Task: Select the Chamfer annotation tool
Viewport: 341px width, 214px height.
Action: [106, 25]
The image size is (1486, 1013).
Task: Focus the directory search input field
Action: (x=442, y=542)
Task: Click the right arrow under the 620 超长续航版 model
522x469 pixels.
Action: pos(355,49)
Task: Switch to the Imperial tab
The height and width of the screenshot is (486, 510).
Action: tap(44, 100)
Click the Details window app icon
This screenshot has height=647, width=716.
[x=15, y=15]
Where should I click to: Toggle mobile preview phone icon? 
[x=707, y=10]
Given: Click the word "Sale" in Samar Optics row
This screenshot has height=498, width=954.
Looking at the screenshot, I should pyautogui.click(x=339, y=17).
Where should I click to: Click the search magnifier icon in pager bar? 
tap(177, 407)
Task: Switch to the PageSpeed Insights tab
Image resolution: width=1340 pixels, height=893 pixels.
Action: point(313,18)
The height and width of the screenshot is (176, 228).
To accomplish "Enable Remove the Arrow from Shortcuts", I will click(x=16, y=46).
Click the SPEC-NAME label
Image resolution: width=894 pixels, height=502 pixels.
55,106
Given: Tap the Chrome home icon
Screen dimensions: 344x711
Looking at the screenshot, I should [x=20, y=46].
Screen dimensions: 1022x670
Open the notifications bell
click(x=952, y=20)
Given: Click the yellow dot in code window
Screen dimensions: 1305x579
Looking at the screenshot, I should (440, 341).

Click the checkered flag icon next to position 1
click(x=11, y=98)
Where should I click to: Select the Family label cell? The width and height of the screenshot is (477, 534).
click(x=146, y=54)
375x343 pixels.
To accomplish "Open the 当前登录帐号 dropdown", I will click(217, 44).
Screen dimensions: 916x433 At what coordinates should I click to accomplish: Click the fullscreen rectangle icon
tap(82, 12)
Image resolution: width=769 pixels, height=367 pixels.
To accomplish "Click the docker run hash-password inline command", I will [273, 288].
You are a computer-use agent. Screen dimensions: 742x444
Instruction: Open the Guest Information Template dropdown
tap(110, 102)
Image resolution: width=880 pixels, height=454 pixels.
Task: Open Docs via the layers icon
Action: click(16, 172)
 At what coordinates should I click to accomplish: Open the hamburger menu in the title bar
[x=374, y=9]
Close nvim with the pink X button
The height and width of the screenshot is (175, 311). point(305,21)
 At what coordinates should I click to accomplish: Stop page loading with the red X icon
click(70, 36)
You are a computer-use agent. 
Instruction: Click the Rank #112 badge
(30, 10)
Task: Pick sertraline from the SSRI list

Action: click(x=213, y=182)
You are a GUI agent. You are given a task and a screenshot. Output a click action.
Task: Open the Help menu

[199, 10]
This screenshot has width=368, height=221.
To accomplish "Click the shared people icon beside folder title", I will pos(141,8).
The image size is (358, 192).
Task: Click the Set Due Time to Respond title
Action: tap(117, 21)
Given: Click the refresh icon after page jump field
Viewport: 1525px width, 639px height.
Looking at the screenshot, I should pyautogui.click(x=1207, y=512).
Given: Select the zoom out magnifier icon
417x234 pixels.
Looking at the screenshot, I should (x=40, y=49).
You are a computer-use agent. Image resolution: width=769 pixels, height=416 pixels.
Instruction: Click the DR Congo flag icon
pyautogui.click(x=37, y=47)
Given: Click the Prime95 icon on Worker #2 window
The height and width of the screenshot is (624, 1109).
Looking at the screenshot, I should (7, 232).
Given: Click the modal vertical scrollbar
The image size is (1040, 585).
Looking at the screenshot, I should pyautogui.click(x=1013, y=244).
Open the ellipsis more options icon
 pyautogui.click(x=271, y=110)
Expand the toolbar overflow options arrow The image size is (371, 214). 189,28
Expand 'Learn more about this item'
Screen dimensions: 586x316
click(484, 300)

Exercise requirements :: Without any change, reproduce the data in full.

Response ::
Task: Select the Chamfer annotation tool
Viewport: 341px width, 214px height.
Action: [106, 25]
The image size is (1486, 1013).
Task: Focus the directory search input field
Action: (x=442, y=542)
Task: Click the right arrow under the 620 超长续航版 model
522x469 pixels.
Action: pos(355,49)
Task: Switch to the Imperial tab
The height and width of the screenshot is (486, 510).
Action: tap(44, 100)
Click the Details window app icon
This screenshot has height=647, width=716.
[x=15, y=15]
Where should I click to: Toggle mobile preview phone icon? 
[x=707, y=10]
Given: Click the word "Sale" in Samar Optics row
This screenshot has height=498, width=954.
Looking at the screenshot, I should pyautogui.click(x=339, y=17).
Where should I click to: Click the search magnifier icon in pager bar? 
tap(177, 407)
Task: Switch to the PageSpeed Insights tab
Image resolution: width=1340 pixels, height=893 pixels.
Action: point(313,18)
The height and width of the screenshot is (176, 228).
To accomplish "Enable Remove the Arrow from Shortcuts", I will click(x=16, y=46).
Click the SPEC-NAME label
Image resolution: width=894 pixels, height=502 pixels.
55,106
Given: Tap the Chrome home icon
Screen dimensions: 344x711
Looking at the screenshot, I should [x=20, y=46].
Screen dimensions: 1022x670
Open the notifications bell
click(x=952, y=20)
Given: Click the yellow dot in code window
Screen dimensions: 1305x579
Looking at the screenshot, I should (440, 341).

Click the checkered flag icon next to position 1
click(x=11, y=98)
Where should I click to: Select the Family label cell? The width and height of the screenshot is (477, 534).
click(x=146, y=54)
375x343 pixels.
To accomplish "Open the 当前登录帐号 dropdown", I will click(217, 44).
Screen dimensions: 916x433 At what coordinates should I click to accomplish: Click the fullscreen rectangle icon
tap(82, 12)
Image resolution: width=769 pixels, height=367 pixels.
To accomplish "Click the docker run hash-password inline command", I will [273, 288].
You are a computer-use agent. Screen dimensions: 742x444
Instruction: Open the Guest Information Template dropdown
tap(110, 102)
Image resolution: width=880 pixels, height=454 pixels.
Task: Open Docs via the layers icon
Action: click(16, 172)
 At what coordinates should I click to accomplish: Open the hamburger menu in the title bar
[x=374, y=9]
Close nvim with the pink X button
The height and width of the screenshot is (175, 311). point(305,21)
 At what coordinates should I click to accomplish: Stop page loading with the red X icon
click(70, 36)
You are a computer-use agent. 
Instruction: Click the Rank #112 badge
(30, 10)
Task: Pick sertraline from the SSRI list

Action: click(x=213, y=182)
You are a GUI agent. You are given a task and a screenshot. Output a click action.
Task: Open the Help menu

[199, 10]
This screenshot has width=368, height=221.
To accomplish "Click the shared people icon beside folder title", I will pos(141,8).
The image size is (358, 192).
Task: Click the Set Due Time to Respond title
Action: tap(117, 21)
Given: Click the refresh icon after page jump field
Viewport: 1525px width, 639px height.
Looking at the screenshot, I should pyautogui.click(x=1207, y=512).
Given: Select the zoom out magnifier icon
417x234 pixels.
Looking at the screenshot, I should (x=40, y=49).
You are a computer-use agent. Image resolution: width=769 pixels, height=416 pixels.
Instruction: Click the DR Congo flag icon
pyautogui.click(x=37, y=47)
Given: Click the Prime95 icon on Worker #2 window
The height and width of the screenshot is (624, 1109).
Looking at the screenshot, I should (7, 232).
Given: Click the modal vertical scrollbar
The image size is (1040, 585).
Looking at the screenshot, I should pyautogui.click(x=1013, y=244).
Open the ellipsis more options icon
 pyautogui.click(x=271, y=110)
Expand the toolbar overflow options arrow The image size is (371, 214). 189,28
Expand 'Learn more about this item'
Screen dimensions: 586x316
click(484, 300)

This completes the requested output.